Copy the following lines word for word.

--- START ---

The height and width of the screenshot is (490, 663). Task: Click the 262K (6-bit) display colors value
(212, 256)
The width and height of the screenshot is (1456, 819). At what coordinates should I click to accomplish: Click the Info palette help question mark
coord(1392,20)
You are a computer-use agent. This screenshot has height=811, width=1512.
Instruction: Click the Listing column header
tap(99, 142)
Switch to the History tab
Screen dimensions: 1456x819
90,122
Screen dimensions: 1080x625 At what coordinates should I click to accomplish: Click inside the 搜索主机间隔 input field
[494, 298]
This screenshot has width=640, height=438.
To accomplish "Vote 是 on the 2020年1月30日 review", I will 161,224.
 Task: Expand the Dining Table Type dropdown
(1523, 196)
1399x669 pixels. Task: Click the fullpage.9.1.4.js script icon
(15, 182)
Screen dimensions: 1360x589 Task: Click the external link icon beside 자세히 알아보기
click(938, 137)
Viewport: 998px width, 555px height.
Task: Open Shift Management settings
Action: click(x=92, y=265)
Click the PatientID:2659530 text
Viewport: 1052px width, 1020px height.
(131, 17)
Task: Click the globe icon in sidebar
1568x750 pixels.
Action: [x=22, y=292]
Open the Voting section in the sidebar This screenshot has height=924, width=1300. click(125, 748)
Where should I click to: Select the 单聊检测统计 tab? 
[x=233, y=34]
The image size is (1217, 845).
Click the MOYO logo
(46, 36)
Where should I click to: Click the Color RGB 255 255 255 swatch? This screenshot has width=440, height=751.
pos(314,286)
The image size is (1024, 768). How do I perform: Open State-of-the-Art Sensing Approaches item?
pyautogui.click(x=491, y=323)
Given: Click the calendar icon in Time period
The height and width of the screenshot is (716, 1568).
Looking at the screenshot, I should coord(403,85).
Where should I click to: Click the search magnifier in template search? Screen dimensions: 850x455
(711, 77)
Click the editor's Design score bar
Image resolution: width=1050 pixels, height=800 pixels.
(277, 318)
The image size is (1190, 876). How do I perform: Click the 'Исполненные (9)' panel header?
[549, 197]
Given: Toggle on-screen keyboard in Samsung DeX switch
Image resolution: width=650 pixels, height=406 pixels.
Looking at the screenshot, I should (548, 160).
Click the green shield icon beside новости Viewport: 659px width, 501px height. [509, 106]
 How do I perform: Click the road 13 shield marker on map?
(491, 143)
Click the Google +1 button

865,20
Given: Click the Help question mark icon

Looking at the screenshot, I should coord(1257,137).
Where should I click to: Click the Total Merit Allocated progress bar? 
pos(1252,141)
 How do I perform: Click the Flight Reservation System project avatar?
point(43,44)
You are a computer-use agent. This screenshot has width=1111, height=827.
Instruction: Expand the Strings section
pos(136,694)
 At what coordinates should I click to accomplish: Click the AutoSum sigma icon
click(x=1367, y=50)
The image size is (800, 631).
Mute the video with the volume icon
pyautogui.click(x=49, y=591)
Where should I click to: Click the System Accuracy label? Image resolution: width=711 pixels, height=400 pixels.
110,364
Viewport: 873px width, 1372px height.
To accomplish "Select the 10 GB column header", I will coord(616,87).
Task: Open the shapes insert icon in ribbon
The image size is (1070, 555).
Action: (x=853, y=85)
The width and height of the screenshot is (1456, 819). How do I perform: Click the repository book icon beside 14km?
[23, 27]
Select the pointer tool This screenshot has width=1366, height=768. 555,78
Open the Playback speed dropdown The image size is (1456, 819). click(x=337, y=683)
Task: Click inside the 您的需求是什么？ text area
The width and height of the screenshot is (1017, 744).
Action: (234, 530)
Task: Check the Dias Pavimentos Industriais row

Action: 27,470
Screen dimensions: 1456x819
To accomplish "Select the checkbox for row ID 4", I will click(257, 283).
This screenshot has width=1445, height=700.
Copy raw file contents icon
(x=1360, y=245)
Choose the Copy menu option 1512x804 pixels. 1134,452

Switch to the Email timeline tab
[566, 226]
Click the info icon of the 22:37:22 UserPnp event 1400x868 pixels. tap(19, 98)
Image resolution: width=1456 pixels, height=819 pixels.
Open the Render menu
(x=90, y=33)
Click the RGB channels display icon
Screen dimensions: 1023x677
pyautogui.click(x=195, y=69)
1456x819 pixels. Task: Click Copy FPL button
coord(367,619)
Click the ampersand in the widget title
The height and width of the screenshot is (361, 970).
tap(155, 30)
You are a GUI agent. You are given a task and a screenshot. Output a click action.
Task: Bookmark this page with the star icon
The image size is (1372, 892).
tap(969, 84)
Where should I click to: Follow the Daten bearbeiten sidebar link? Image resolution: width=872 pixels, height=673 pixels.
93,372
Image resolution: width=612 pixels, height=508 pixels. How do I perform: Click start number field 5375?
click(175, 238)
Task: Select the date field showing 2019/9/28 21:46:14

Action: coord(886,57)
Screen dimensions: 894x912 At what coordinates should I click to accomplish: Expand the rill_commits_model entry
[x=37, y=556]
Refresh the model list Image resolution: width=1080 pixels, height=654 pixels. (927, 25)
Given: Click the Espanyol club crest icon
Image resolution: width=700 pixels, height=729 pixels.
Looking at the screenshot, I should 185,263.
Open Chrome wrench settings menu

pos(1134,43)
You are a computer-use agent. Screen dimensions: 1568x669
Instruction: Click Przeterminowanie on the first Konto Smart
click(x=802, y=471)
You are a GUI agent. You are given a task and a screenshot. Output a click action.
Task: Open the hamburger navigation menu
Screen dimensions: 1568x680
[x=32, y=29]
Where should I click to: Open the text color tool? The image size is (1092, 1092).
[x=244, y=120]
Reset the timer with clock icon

--- END ---

> _Exercise result_:
The height and width of the screenshot is (490, 663). Task: Click the 262K (6-bit) display colors value
(212, 256)
The width and height of the screenshot is (1456, 819). At what coordinates should I click to accomplish: Click the Info palette help question mark
coord(1392,20)
You are a computer-use agent. This screenshot has height=811, width=1512.
Instruction: Click the Listing column header
tap(99, 142)
Switch to the History tab
Screen dimensions: 1456x819
90,122
Screen dimensions: 1080x625 At what coordinates should I click to accomplish: Click inside the 搜索主机间隔 input field
[494, 298]
This screenshot has width=640, height=438.
To accomplish "Vote 是 on the 2020年1月30日 review", I will 161,224.
 Task: Expand the Dining Table Type dropdown
(1523, 196)
1399x669 pixels. Task: Click the fullpage.9.1.4.js script icon
(15, 182)
Screen dimensions: 1360x589 Task: Click the external link icon beside 자세히 알아보기
click(938, 137)
Viewport: 998px width, 555px height.
Task: Open Shift Management settings
Action: click(x=92, y=265)
Click the PatientID:2659530 text
Viewport: 1052px width, 1020px height.
(131, 17)
Task: Click the globe icon in sidebar
1568x750 pixels.
Action: [x=22, y=292]
Open the Voting section in the sidebar This screenshot has height=924, width=1300. click(125, 748)
Where should I click to: Select the 单聊检测统计 tab? 
[x=233, y=34]
The image size is (1217, 845).
Click the MOYO logo
(46, 36)
Where should I click to: Click the Color RGB 255 255 255 swatch? This screenshot has width=440, height=751.
pos(314,286)
The image size is (1024, 768). How do I perform: Open State-of-the-Art Sensing Approaches item?
pyautogui.click(x=491, y=323)
Given: Click the calendar icon in Time period
The height and width of the screenshot is (716, 1568).
Looking at the screenshot, I should coord(403,85).
Where should I click to: Click the search magnifier in template search? Screen dimensions: 850x455
(711, 77)
Click the editor's Design score bar
Image resolution: width=1050 pixels, height=800 pixels.
(277, 318)
The image size is (1190, 876). How do I perform: Click the 'Исполненные (9)' panel header?
[549, 197]
Given: Toggle on-screen keyboard in Samsung DeX switch
Image resolution: width=650 pixels, height=406 pixels.
Looking at the screenshot, I should (548, 160).
Click the green shield icon beside новости Viewport: 659px width, 501px height. [509, 106]
 How do I perform: Click the road 13 shield marker on map?
(491, 143)
Click the Google +1 button

865,20
Given: Click the Help question mark icon

Looking at the screenshot, I should coord(1257,137).
Where should I click to: Click the Total Merit Allocated progress bar? 
pos(1252,141)
 How do I perform: Click the Flight Reservation System project avatar?
point(43,44)
You are a computer-use agent. This screenshot has width=1111, height=827.
Instruction: Expand the Strings section
pos(136,694)
 At what coordinates should I click to accomplish: Click the AutoSum sigma icon
click(x=1367, y=50)
The image size is (800, 631).
Mute the video with the volume icon
pyautogui.click(x=49, y=591)
Where should I click to: Click the System Accuracy label? Image resolution: width=711 pixels, height=400 pixels.
110,364
Viewport: 873px width, 1372px height.
To accomplish "Select the 10 GB column header", I will coord(616,87).
Task: Open the shapes insert icon in ribbon
The image size is (1070, 555).
Action: (x=853, y=85)
The width and height of the screenshot is (1456, 819). How do I perform: Click the repository book icon beside 14km?
[23, 27]
Select the pointer tool This screenshot has width=1366, height=768. 555,78
Open the Playback speed dropdown The image size is (1456, 819). click(x=337, y=683)
Task: Click inside the 您的需求是什么？ text area
The width and height of the screenshot is (1017, 744).
Action: (234, 530)
Task: Check the Dias Pavimentos Industriais row

Action: 27,470
Screen dimensions: 1456x819
To accomplish "Select the checkbox for row ID 4", I will click(257, 283).
This screenshot has width=1445, height=700.
Copy raw file contents icon
(x=1360, y=245)
Choose the Copy menu option 1512x804 pixels. 1134,452

Switch to the Email timeline tab
[566, 226]
Click the info icon of the 22:37:22 UserPnp event 1400x868 pixels. tap(19, 98)
Image resolution: width=1456 pixels, height=819 pixels.
Open the Render menu
(x=90, y=33)
Click the RGB channels display icon
Screen dimensions: 1023x677
pyautogui.click(x=195, y=69)
1456x819 pixels. Task: Click Copy FPL button
coord(367,619)
Click the ampersand in the widget title
The height and width of the screenshot is (361, 970).
tap(155, 30)
You are a GUI agent. You are given a task and a screenshot. Output a click action.
Task: Bookmark this page with the star icon
The image size is (1372, 892).
tap(969, 84)
Where should I click to: Follow the Daten bearbeiten sidebar link? Image resolution: width=872 pixels, height=673 pixels.
93,372
Image resolution: width=612 pixels, height=508 pixels. How do I perform: Click start number field 5375?
click(175, 238)
Task: Select the date field showing 2019/9/28 21:46:14

Action: coord(886,57)
Screen dimensions: 894x912 At what coordinates should I click to accomplish: Expand the rill_commits_model entry
[x=37, y=556]
Refresh the model list Image resolution: width=1080 pixels, height=654 pixels. (927, 25)
Given: Click the Espanyol club crest icon
Image resolution: width=700 pixels, height=729 pixels.
Looking at the screenshot, I should 185,263.
Open Chrome wrench settings menu

pos(1134,43)
You are a computer-use agent. Screen dimensions: 1568x669
Instruction: Click Przeterminowanie on the first Konto Smart
click(x=802, y=471)
You are a GUI agent. You are given a task and a screenshot. Output a click action.
Task: Open the hamburger navigation menu
Screen dimensions: 1568x680
[x=32, y=29]
Where should I click to: Open the text color tool? The image size is (1092, 1092).
[x=244, y=120]
Reset the timer with clock icon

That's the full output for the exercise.